### READING TEXT

##########

Listed Building – Grade II
- Official name: Engine House Killifreth (Hawke's Shaft) at SW 733442
- Designated: 30 May 1967
- Reference no.: 1140971

Listed Building – Grade II
- Official name: Engine house at approx 50m west of Wheal Bush Farmhouse, Killifreth Mine
- Designated: 3 May 1967
- Reference no.: 1140974

Listed Building – Grade II
- Official name: Engine house at approx 50m north west of Wheal Bush Farmhouse, Killifreth Mine
- Designated: 30 May 1967
- Reference no.: 1140973

Listed Building – Grade II
- Official name: Engine house, part of Killifreth Mine, at SW 737442
- Designated: 3 February 1986
- Reference no.: 1328985

Listed Building – Grade II
- Official name: Engine house and boiler house and workshop ruins at Engine Shaft, part of Killifreth Mine, at SW 736442
- Designated: 3 February 1986
- Reference no.: 1140972

Listed Building – Grade II
- Official name: Mine chimney, part of Killifreth Mine, at SW 737443
- Designated: 3 February 1986
- Reference no.: 1140926

= Killifreth Mine =

Disused mine in Cornwall, England

Killifreth Mine was a mine near Chacewater in Cornwall, England, producing at various periods copper, tin and arsenic. The engine house over Hawke's Shaft is a Grade II listed building; it has the tallest surviving chimney in Cornwall.

==History==
The mine produced copper from shallow workings from 1826 to 1860. Some time before 1856 the mine was joined to the Great County Adit, a branch coming from Wheal Busy. In 1864 it was bought by a new company, and tin was mined; it was deepened to 100 fathoms below the County Adit.

##########

### STUDY MATERIAL
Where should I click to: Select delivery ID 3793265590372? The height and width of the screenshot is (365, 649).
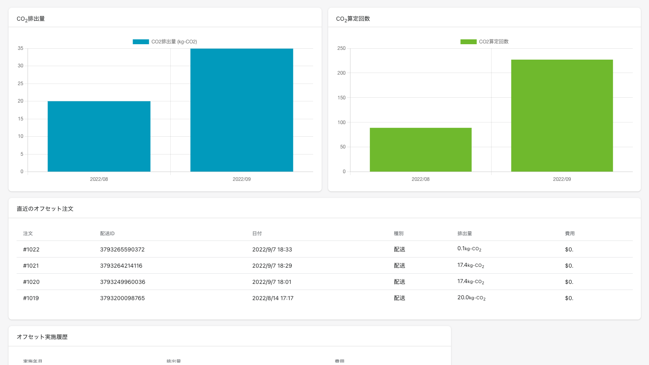click(122, 249)
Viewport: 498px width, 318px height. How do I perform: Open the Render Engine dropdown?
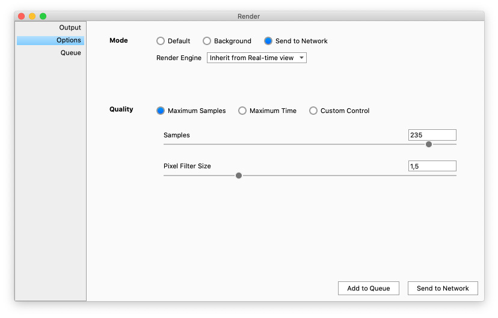click(257, 58)
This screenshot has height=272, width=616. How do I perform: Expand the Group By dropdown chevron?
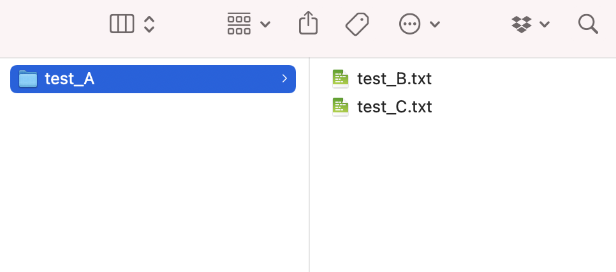coord(265,24)
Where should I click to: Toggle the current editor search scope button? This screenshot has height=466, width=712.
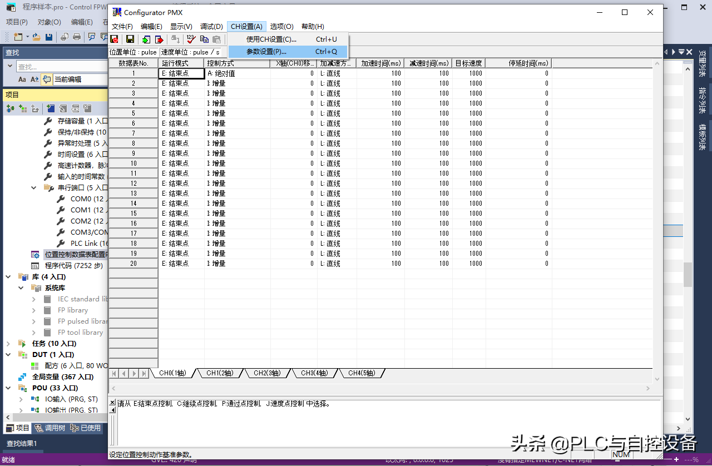[x=47, y=80]
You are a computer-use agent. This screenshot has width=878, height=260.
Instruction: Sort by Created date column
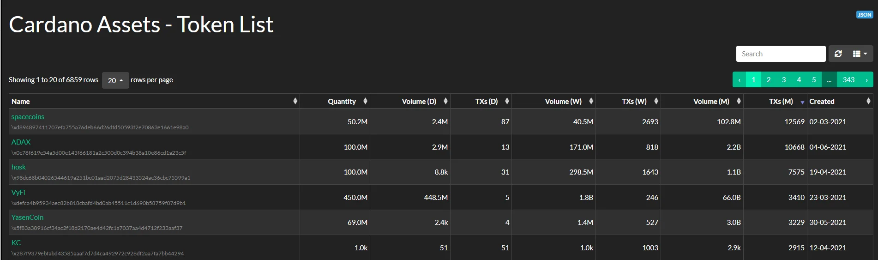coord(868,101)
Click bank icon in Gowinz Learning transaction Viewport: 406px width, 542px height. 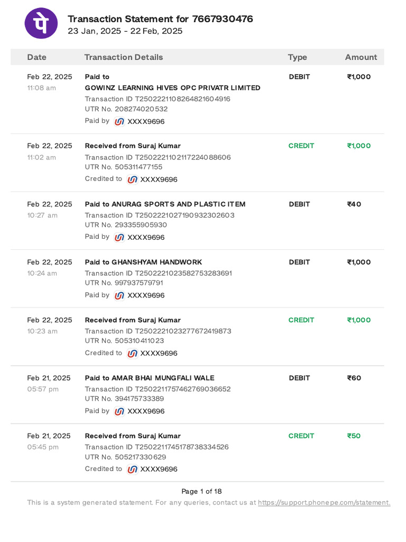[119, 121]
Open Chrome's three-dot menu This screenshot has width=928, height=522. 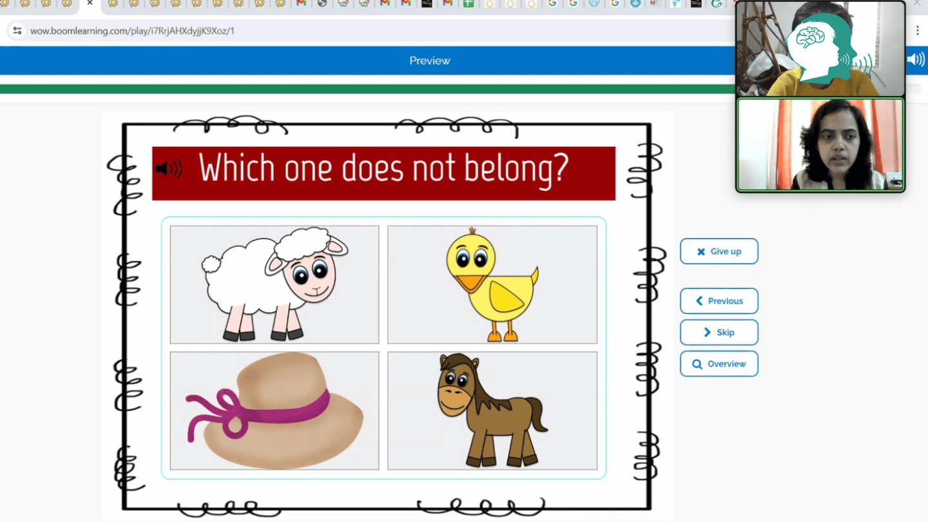[917, 30]
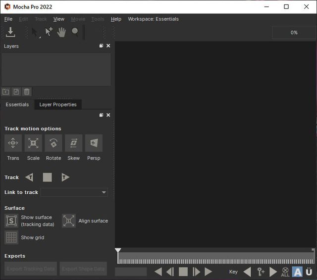Viewport: 317px width, 280px height.
Task: Toggle Show surface tracking data
Action: coord(11,221)
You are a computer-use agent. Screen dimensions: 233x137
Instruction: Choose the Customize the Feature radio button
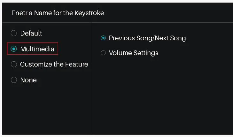point(14,65)
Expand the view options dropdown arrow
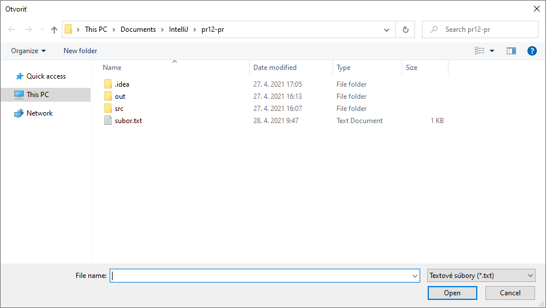 (492, 51)
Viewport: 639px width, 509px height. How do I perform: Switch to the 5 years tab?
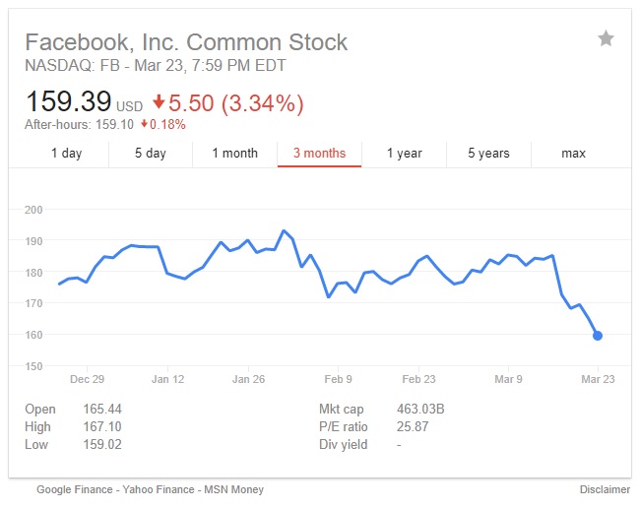[488, 153]
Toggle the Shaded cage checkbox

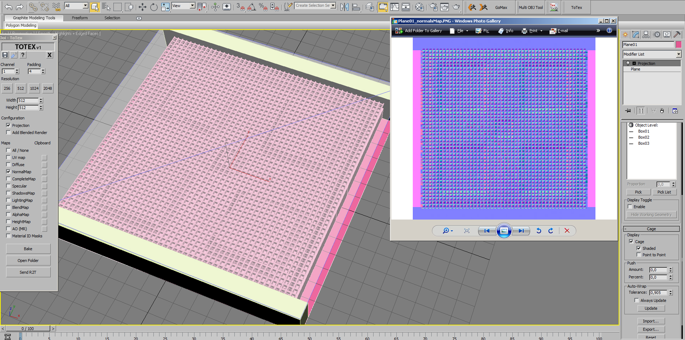pyautogui.click(x=639, y=248)
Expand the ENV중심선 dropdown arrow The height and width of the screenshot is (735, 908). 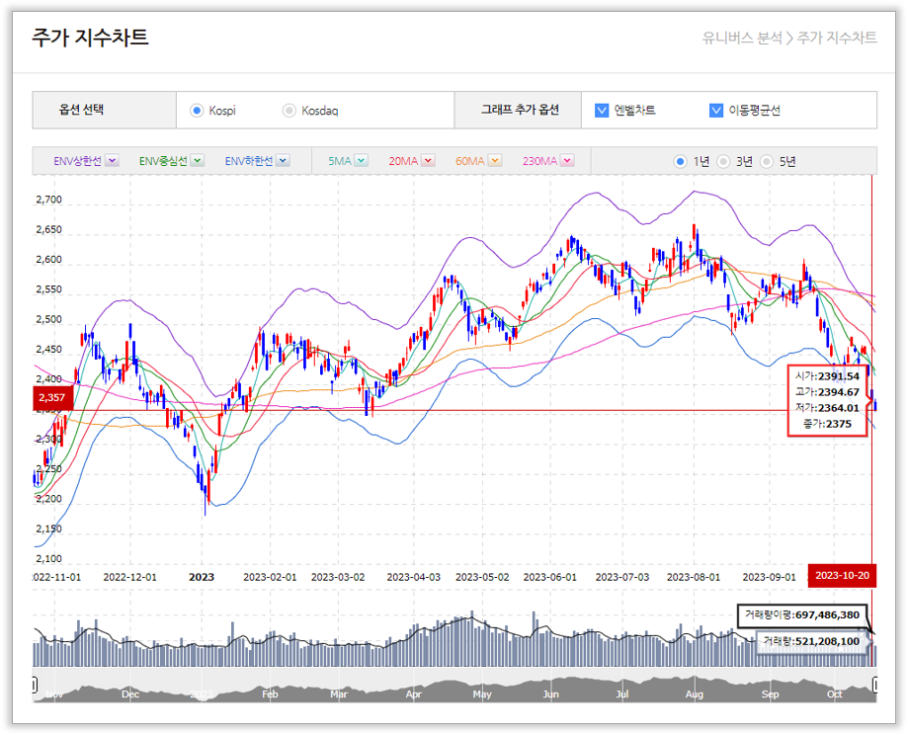[x=197, y=161]
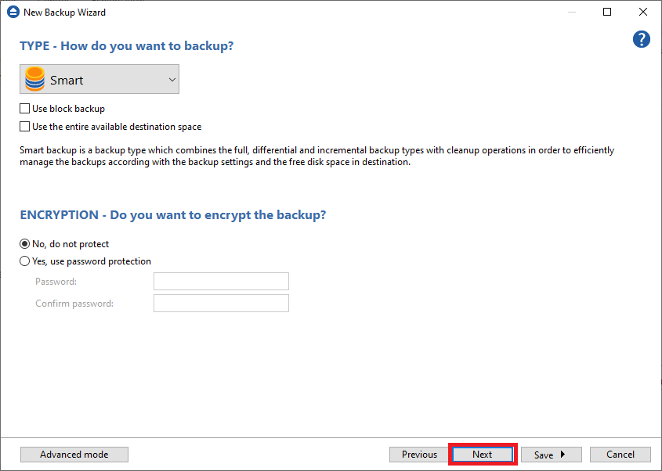Open the Save button's arrow menu
This screenshot has height=471, width=662.
[x=563, y=455]
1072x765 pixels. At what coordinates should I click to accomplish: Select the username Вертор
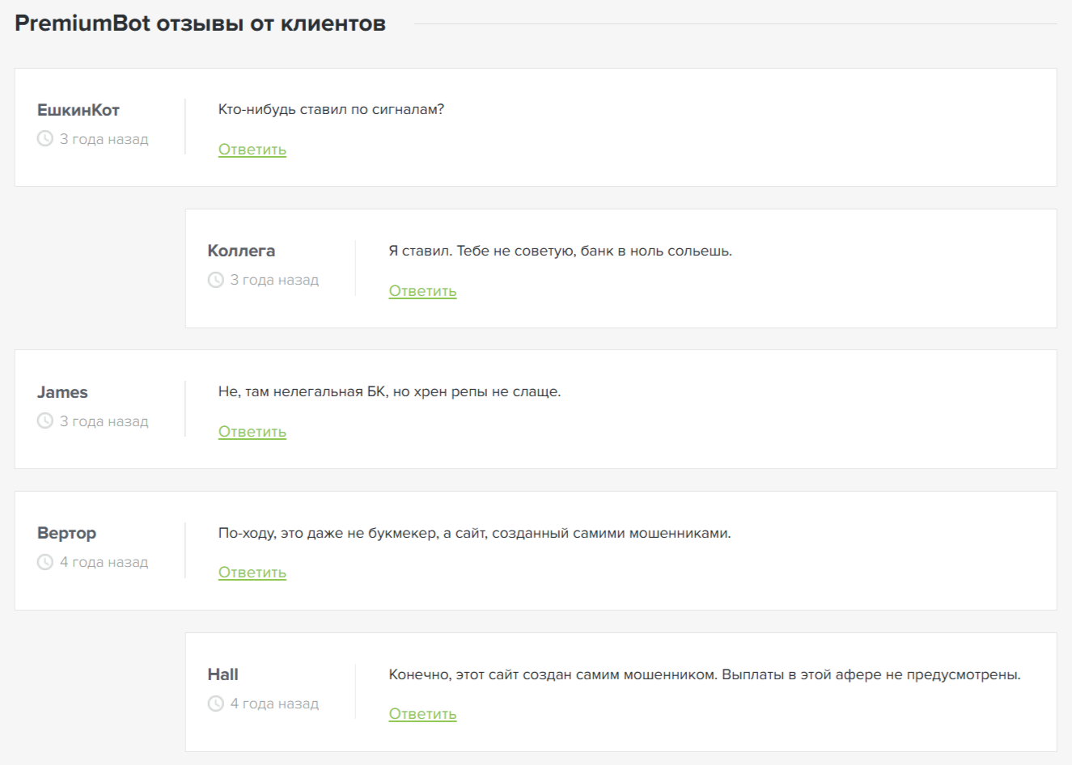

##########

### ASSIGNED TASK 1
Rewrite the paragraph of the Killifreth Mine text that begins "The mine produced copper" as a short list, keeping its main facts.
### ASSIGNED TASK 2
From the Killifreth Mine text, return the part that opens with the words containing "Killifreth Mine was" and closes with "the County Adit.", copied word for word.

### RESULT 1
- Copper was mined from shallow workings from 1826 to 1860.
- Some time before 1856, the mine was connected to the Great County Adit through a branch coming from Wheal Busy.
- In 1864, a new company bought the mine and mined tin.
- The mine was deepened to 100 fathoms below the County Adit.

### RESULT 2
Killifreth Mine was a mine near Chacewater in Cornwall, England, producing at various periods copper, tin and arsenic. The engine house over Hawke's Shaft is a Grade II listed building; it has the tallest surviving chimney in Cornwall.

==History==
The mine produced copper from shallow workings from 1826 to 1860. Some time before 1856 the mine was joined to the Great County Adit, a branch coming from Wheal Busy. In 1864 it was bought by a new company, and tin was mined; it was deepened to 100 fathoms below the County Adit.